[PATCH] mtd: nand: default bitflip-reporting threshold to 75% of correction strength

Tue Jan 13 10:51:40 PST 2015

Brian,

Am 13.01.2015 um 19:48 schrieb Brian Norris:
> Hi Richard,
> 
> On Tue, Jan 13, 2015 at 02:25:30PM +0100, Richard Weinberger wrote:
>> Am 12.01.2015 um 21:51 schrieb Brian Norris:
>>> The MTD API reports -EUCLEAN only if the maximum number of bitflips
>>> found in any ECC block exceeds a certain threshold. This is done to
>>> avoid excessive -EUCLEAN reports to MTD users, which may induce
>>> additional scrubbing of data, even when the ECC algorithm in use is
>>> perfectly capable of handling the bitflips.
>>>
>>> This threshold can be controlled by user-space (via sysfs), to allow
>>> users to determine what they are willing to tolerate in their
>>> application. But it still helps to have sane defaults.
>>>
>>> In recent discussion [1], it was pointed out that our default threshold
>>> is equal to the correction strength. That means that we won't actually
>>> report any -EUCLEAN (i.e., "bitflips were corrected") errors until there
>>> are almost too many to handle. It was determined that 3/4 of the
>>> correction strength is probably a better default.
>>>
>>> [1] http://lists.infradead.org/pipermail/linux-mtd/2015-January/057259.html
>>
>> I like this change but I have one question.
>>
>> UBI will treat a block as bad if it shows bitflips (EUCLEAN) right
>> after erasure.
> 
> Can you elaborate? When "after erasure"? The closest I see is that UBI
> will mark a block bad if it sees an -EIO failure from sync_erase() in
> erase_worker().
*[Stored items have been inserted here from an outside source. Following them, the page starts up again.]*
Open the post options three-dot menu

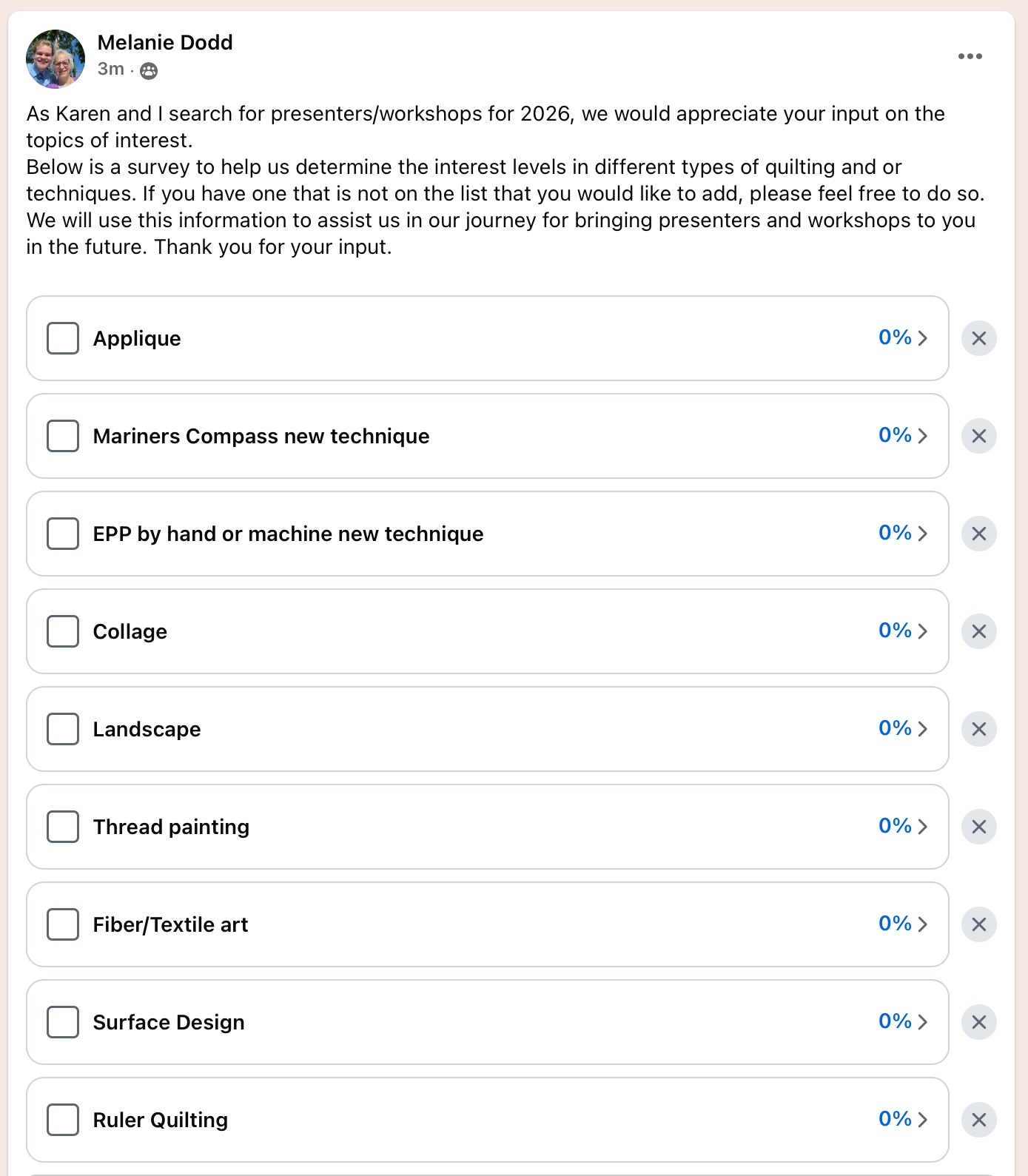[970, 56]
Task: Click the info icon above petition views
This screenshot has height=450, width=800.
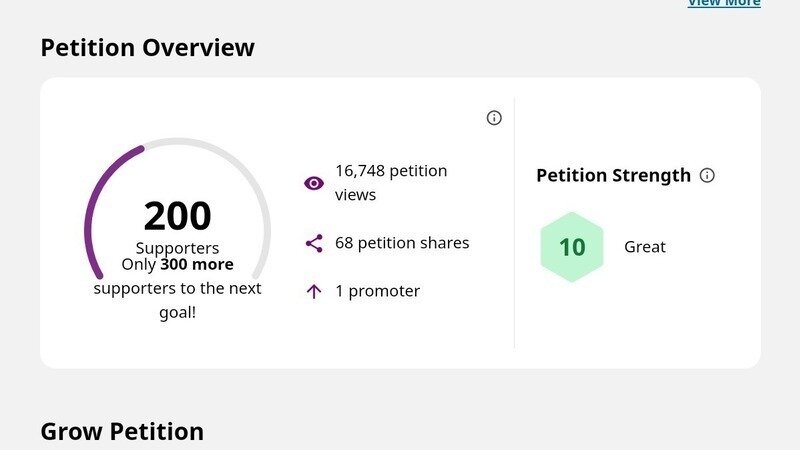Action: pos(494,118)
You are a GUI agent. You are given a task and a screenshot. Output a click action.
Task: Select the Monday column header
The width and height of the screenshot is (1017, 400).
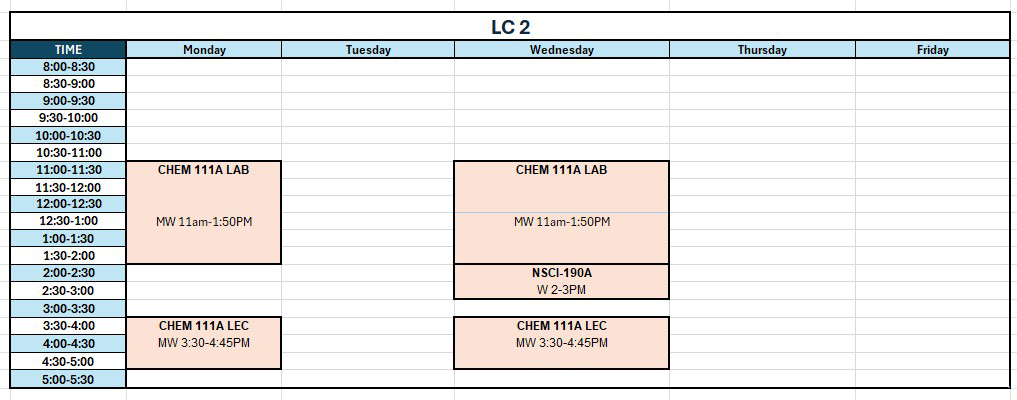click(x=204, y=49)
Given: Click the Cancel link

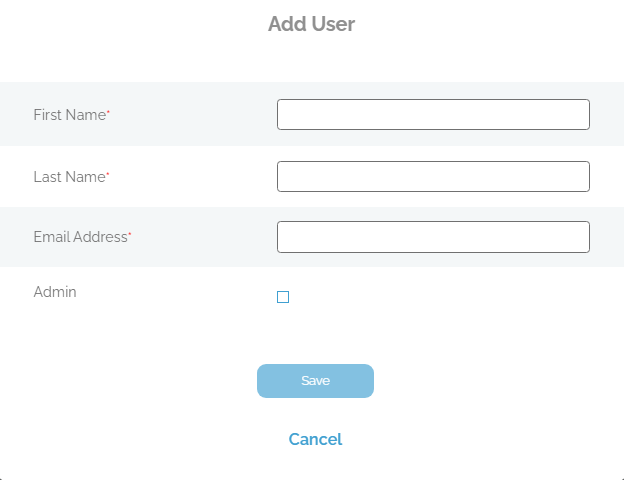Looking at the screenshot, I should tap(315, 439).
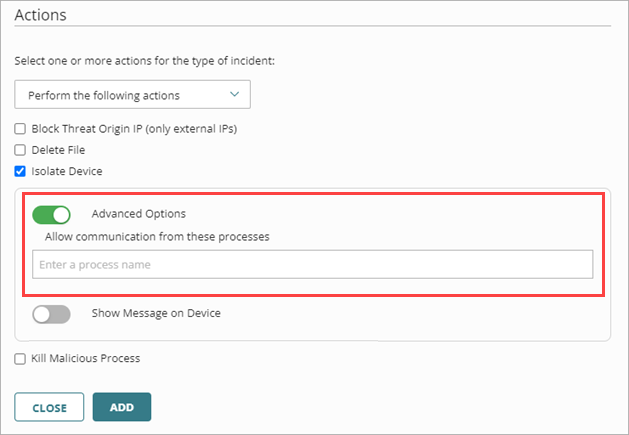This screenshot has width=629, height=435.
Task: Turn off the Advanced Options toggle
Action: [52, 214]
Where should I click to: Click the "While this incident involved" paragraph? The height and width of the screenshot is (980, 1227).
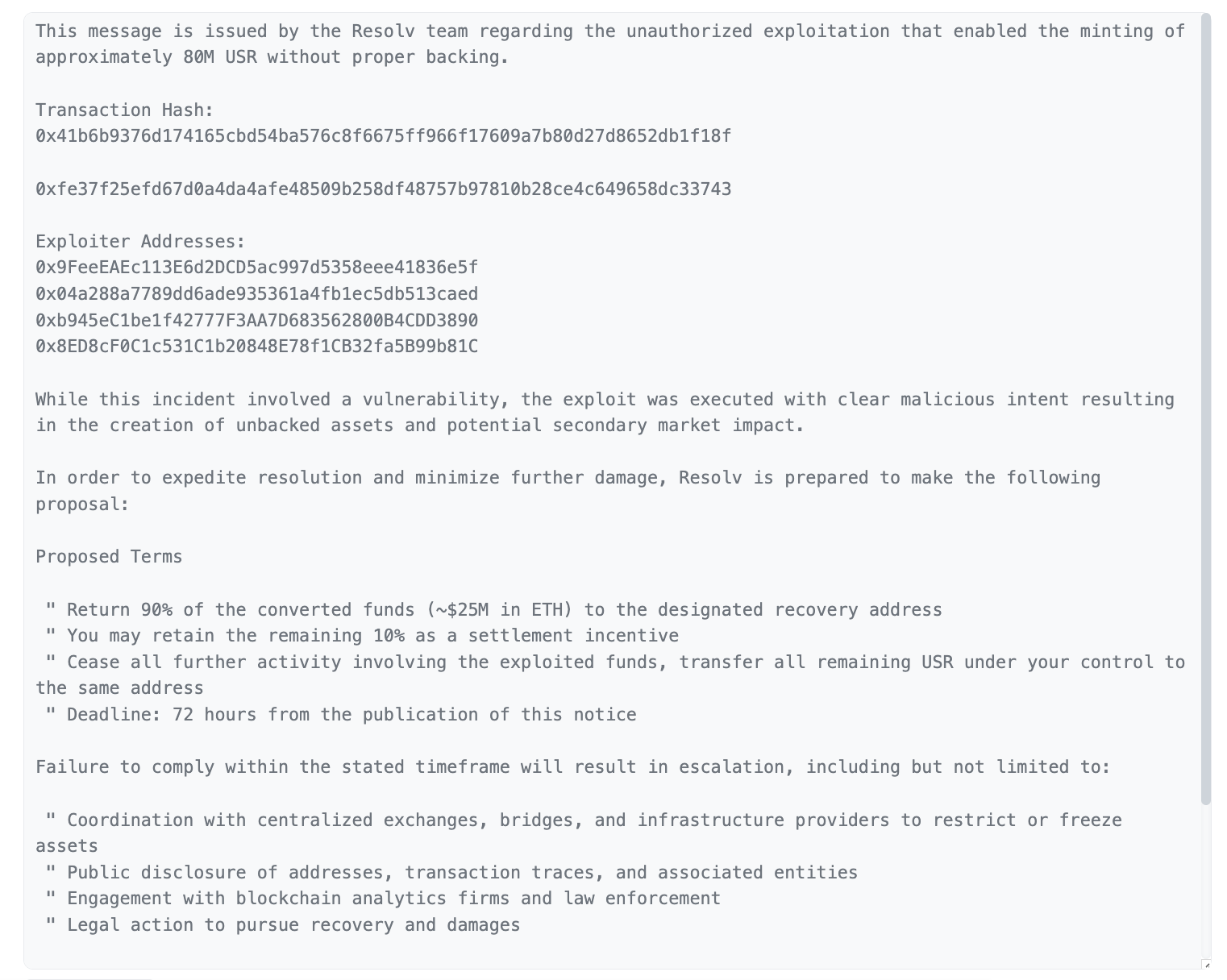(605, 400)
If you have extra debug checks on, then
> ubi_self_check_all_ff() could potentially give you bitflip problems
> after the erase, but that's an odd corner case anyway, which many
> drivers have been handling in hacked together ad-hoc ways anyway (search
> for "bitflips in erase pages").
> 
> So I can't pinpoint what you're talking about, exactly.

See torture_peb()
out:
        mutex_unlock(&ubi->buf_mutex);
        if (err == UBI_IO_BITFLIPS || mtd_is_eccerr(err)) {
                /*
                 * If a bit-flip or data integrity error was detected, the test
                 * has not passed because it happened on a freshly erased
                 * physical eraseblock which means something is wrong with it.
                 */
                ubi_err(ubi, "read problems on freshly erased PEB %d, must be bad",
                        pnum);
                err = -EIO;
        }

>> For SLC NAND this works very well.
>> Does this also hold for MLC NAND? If one or two bit flips are okay
>> even for a freshly erased MLC NAND this change could cause UBI to
>> mark good blocks as bad depending on the ECC strength.
> 
> I would typically assume that MLC NAND users must be using significantly
> stronger ECC (e.g., 12-bit / 512-byte, at least), so "one or two
> bitflips" would still fall well under 75% of 12 bits.

Same here. I just want to make sure that UBI does not assume a perfect NAND world. :)

Thanks,
//richard